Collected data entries
※
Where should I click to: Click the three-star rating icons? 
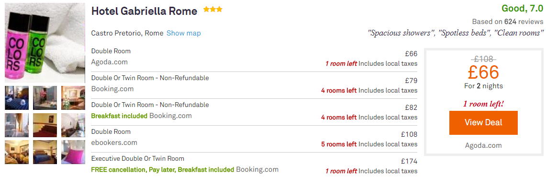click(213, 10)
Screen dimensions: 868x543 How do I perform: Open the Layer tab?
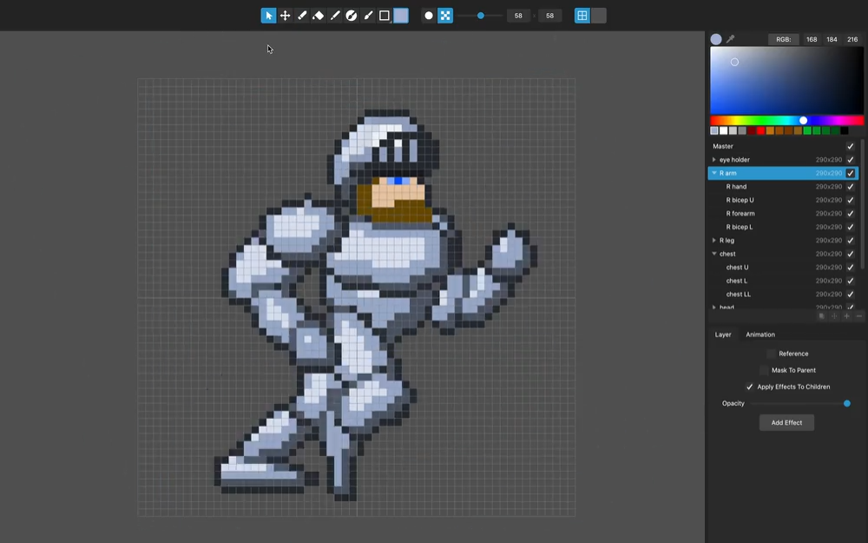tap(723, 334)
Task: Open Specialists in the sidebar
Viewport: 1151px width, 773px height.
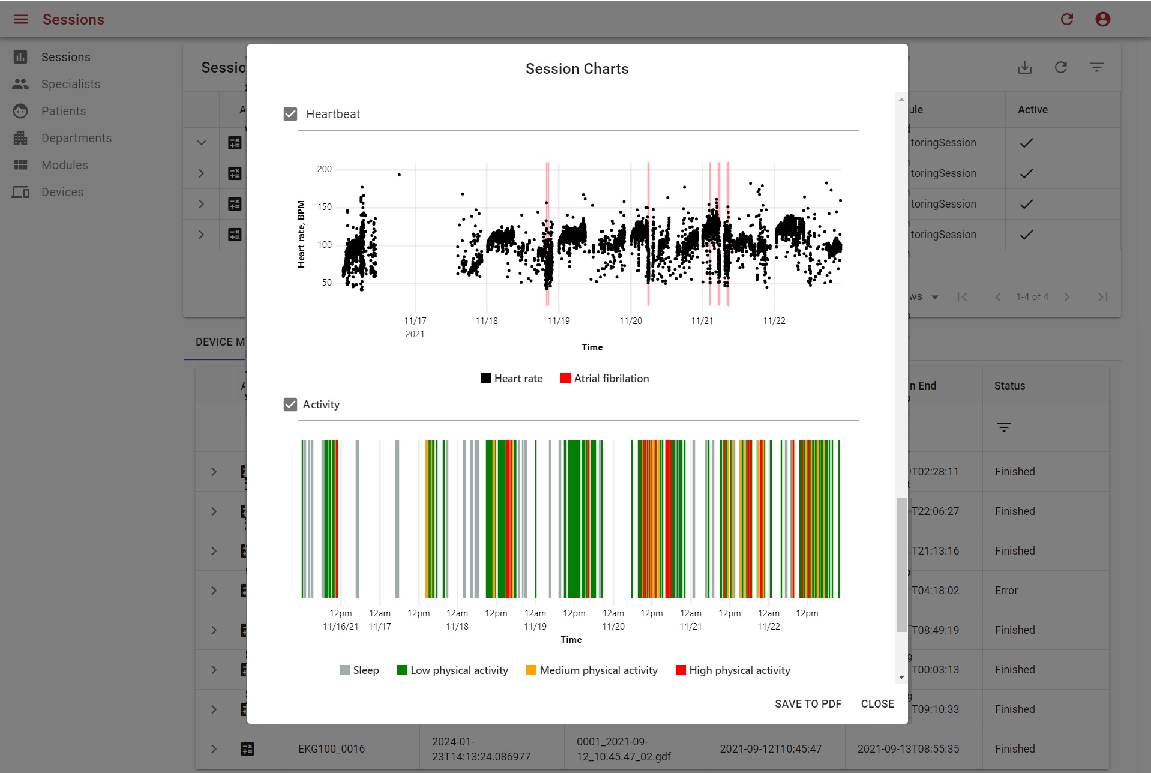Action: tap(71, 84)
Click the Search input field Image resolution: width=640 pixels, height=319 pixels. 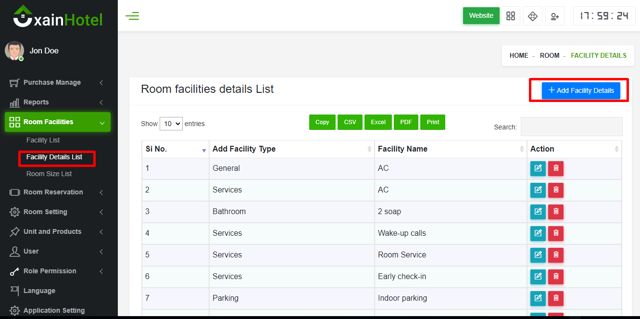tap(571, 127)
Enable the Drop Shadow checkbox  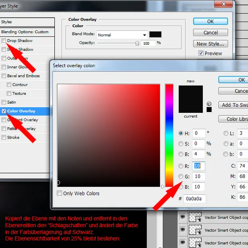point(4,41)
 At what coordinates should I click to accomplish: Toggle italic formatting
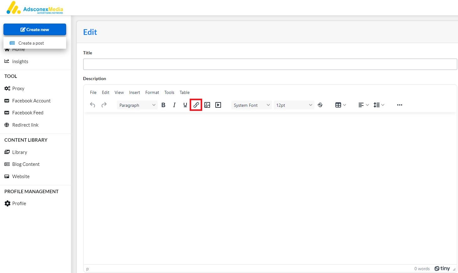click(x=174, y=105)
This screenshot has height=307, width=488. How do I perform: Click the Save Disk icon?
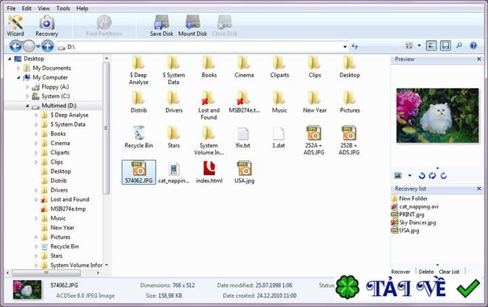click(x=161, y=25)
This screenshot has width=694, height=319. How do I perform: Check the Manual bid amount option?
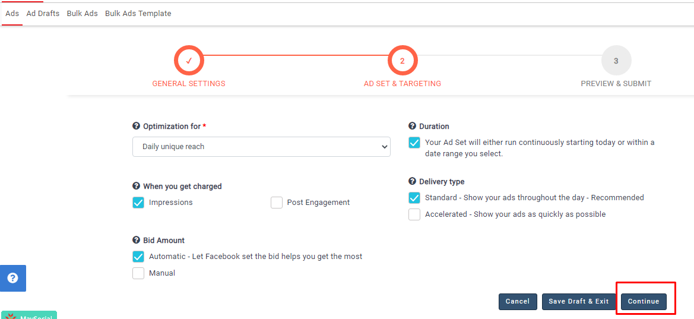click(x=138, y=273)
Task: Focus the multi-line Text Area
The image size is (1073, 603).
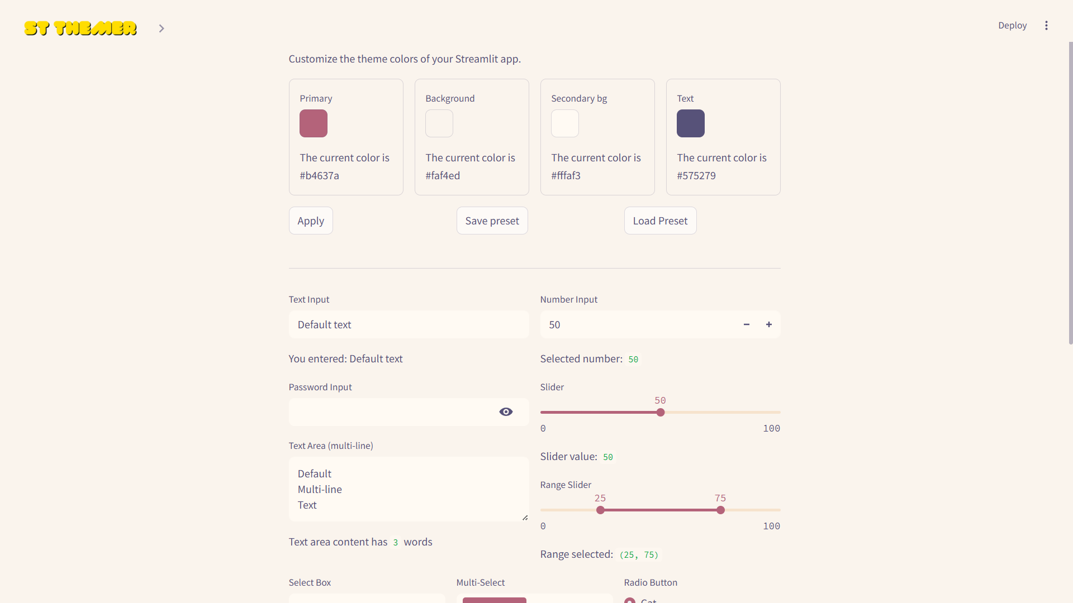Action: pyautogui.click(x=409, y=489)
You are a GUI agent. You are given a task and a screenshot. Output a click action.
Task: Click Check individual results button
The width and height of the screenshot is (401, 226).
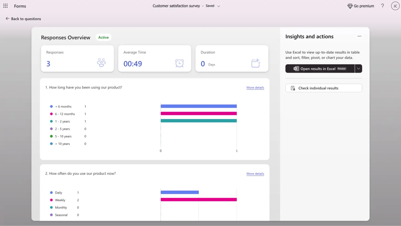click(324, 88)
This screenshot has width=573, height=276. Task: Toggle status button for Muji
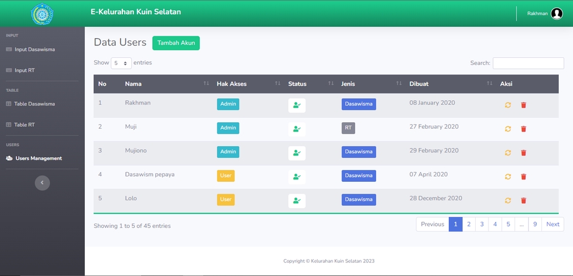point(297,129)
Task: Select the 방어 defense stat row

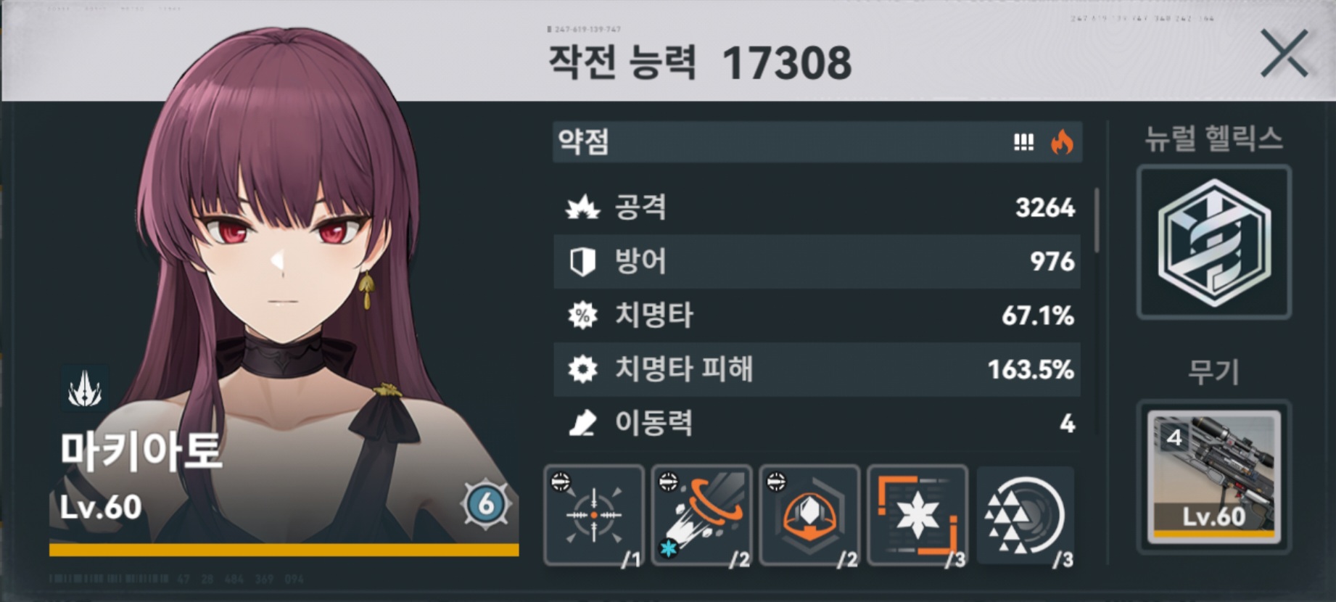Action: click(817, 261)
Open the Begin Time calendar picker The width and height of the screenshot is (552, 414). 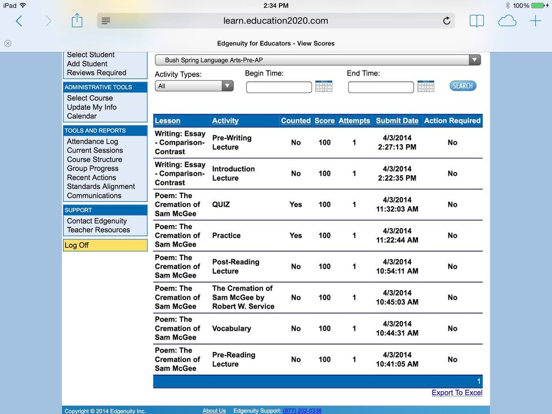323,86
※
## TASK GOAL
Exactly the lines above, from the one containing "The image size is (1073, 603)." down to the one containing "Task: Click Check individual results button", are to be repeated, including both ends. Pictures are not part of the copy.

## YOUR SOLUTION
The image size is (1073, 603).
Action: pyautogui.click(x=409, y=489)
You are a GUI agent. You are given a task and a screenshot. Output a click action.
Task: Click Check individual results button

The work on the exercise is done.